* _Directions for this task_: With respect to the word "экраном", report how many lines of the following listing include it. Give nothing but the number.

——

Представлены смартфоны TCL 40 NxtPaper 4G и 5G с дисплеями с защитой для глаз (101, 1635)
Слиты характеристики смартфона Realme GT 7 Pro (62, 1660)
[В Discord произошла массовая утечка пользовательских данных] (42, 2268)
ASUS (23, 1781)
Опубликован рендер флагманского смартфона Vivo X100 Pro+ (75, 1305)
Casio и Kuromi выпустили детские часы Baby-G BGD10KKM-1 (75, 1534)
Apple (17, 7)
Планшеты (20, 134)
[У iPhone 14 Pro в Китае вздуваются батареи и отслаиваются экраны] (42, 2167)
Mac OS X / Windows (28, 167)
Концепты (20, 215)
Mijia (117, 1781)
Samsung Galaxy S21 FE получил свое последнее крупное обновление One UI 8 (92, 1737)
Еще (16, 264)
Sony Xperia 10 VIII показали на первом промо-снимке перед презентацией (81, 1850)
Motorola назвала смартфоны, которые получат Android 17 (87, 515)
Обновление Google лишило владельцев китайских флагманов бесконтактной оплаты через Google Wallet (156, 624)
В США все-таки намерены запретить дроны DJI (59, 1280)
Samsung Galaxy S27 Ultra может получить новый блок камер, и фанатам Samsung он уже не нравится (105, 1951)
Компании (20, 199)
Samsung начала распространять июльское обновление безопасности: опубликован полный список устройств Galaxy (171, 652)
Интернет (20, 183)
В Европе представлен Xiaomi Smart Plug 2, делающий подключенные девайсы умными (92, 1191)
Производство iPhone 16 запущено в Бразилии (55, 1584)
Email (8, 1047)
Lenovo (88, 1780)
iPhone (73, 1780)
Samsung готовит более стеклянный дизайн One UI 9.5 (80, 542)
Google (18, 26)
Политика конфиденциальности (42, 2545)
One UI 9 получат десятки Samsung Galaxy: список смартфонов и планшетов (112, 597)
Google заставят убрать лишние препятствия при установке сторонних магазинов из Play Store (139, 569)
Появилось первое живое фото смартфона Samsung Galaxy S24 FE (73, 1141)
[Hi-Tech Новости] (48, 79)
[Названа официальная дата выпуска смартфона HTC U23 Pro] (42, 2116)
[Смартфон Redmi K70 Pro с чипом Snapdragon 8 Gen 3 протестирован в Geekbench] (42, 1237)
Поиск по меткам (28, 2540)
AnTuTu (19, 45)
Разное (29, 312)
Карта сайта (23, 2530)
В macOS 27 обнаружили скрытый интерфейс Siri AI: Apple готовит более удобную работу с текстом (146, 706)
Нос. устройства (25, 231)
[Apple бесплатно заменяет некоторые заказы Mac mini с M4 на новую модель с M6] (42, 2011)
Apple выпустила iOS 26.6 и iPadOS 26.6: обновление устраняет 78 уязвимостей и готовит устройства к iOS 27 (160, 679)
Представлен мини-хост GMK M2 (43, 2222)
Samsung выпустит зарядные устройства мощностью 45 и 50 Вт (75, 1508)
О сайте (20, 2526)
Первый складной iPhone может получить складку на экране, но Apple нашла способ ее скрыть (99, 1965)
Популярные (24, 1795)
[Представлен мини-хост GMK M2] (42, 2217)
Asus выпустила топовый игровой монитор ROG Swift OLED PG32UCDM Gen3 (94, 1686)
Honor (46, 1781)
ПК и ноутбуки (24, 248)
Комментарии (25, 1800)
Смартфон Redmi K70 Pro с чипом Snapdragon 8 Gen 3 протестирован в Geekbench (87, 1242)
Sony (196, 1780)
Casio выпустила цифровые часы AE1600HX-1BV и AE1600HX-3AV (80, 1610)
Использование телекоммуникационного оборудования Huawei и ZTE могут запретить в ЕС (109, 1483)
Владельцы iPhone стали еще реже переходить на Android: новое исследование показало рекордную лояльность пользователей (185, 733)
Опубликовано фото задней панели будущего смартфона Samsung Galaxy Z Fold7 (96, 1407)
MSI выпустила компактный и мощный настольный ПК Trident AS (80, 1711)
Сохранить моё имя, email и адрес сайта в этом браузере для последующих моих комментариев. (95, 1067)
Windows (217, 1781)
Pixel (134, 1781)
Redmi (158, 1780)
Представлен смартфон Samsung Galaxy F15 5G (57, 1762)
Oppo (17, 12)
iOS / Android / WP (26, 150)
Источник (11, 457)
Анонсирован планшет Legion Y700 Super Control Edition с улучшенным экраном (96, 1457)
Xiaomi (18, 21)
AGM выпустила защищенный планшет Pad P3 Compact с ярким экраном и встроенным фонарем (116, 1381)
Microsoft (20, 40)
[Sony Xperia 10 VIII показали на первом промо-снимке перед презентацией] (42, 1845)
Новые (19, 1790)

——

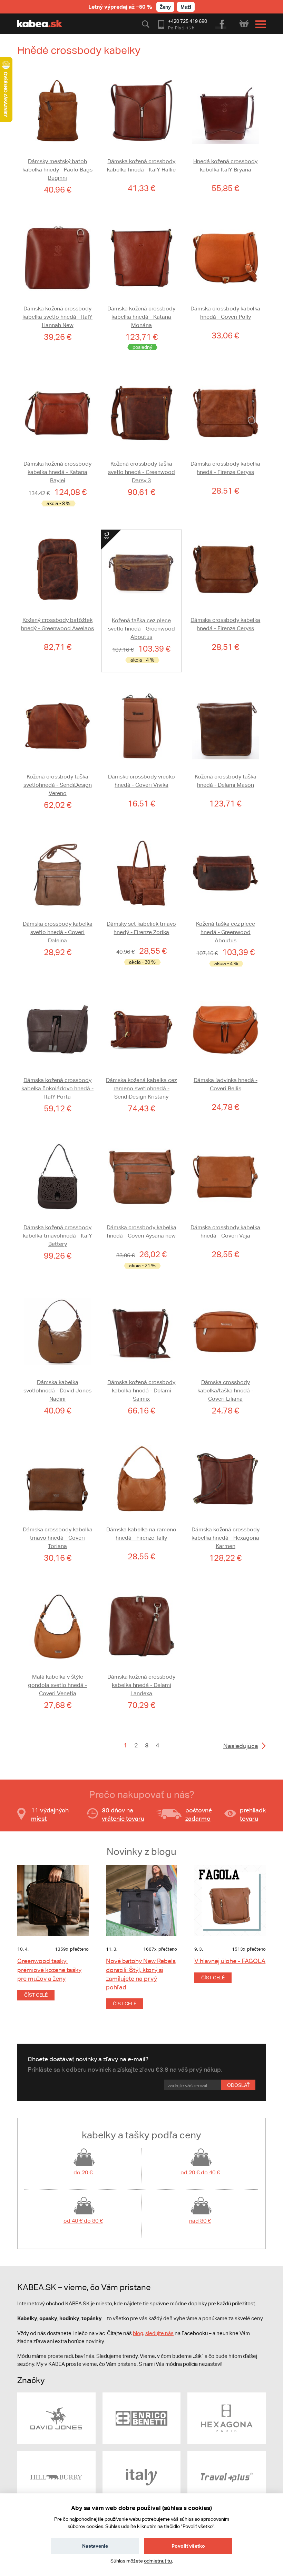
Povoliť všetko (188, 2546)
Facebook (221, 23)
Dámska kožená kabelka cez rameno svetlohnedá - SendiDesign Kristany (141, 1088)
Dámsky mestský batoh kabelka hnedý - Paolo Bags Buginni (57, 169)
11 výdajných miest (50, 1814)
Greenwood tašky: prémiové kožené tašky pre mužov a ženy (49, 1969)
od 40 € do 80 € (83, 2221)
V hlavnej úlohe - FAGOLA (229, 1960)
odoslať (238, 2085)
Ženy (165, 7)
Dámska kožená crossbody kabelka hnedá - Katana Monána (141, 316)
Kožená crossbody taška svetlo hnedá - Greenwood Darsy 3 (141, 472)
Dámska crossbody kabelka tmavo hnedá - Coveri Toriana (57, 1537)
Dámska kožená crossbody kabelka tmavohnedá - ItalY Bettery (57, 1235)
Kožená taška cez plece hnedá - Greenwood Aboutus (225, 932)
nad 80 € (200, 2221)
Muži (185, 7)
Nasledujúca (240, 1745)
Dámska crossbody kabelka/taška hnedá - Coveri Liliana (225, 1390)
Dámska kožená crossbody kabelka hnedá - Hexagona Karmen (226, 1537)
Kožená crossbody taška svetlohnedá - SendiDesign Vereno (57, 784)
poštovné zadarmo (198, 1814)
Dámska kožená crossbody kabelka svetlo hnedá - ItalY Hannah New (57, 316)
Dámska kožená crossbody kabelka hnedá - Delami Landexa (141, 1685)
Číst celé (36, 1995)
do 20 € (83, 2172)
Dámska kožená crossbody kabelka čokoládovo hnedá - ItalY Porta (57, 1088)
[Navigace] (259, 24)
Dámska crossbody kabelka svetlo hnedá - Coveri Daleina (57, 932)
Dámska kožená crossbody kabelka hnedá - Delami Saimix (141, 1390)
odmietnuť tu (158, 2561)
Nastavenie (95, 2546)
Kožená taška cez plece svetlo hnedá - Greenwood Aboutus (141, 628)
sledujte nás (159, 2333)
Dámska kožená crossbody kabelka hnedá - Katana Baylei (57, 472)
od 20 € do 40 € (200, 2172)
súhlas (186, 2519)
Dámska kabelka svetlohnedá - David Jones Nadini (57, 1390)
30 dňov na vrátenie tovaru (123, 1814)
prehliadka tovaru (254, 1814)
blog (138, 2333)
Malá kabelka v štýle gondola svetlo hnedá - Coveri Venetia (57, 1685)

——

* _Output of the exercise_: 2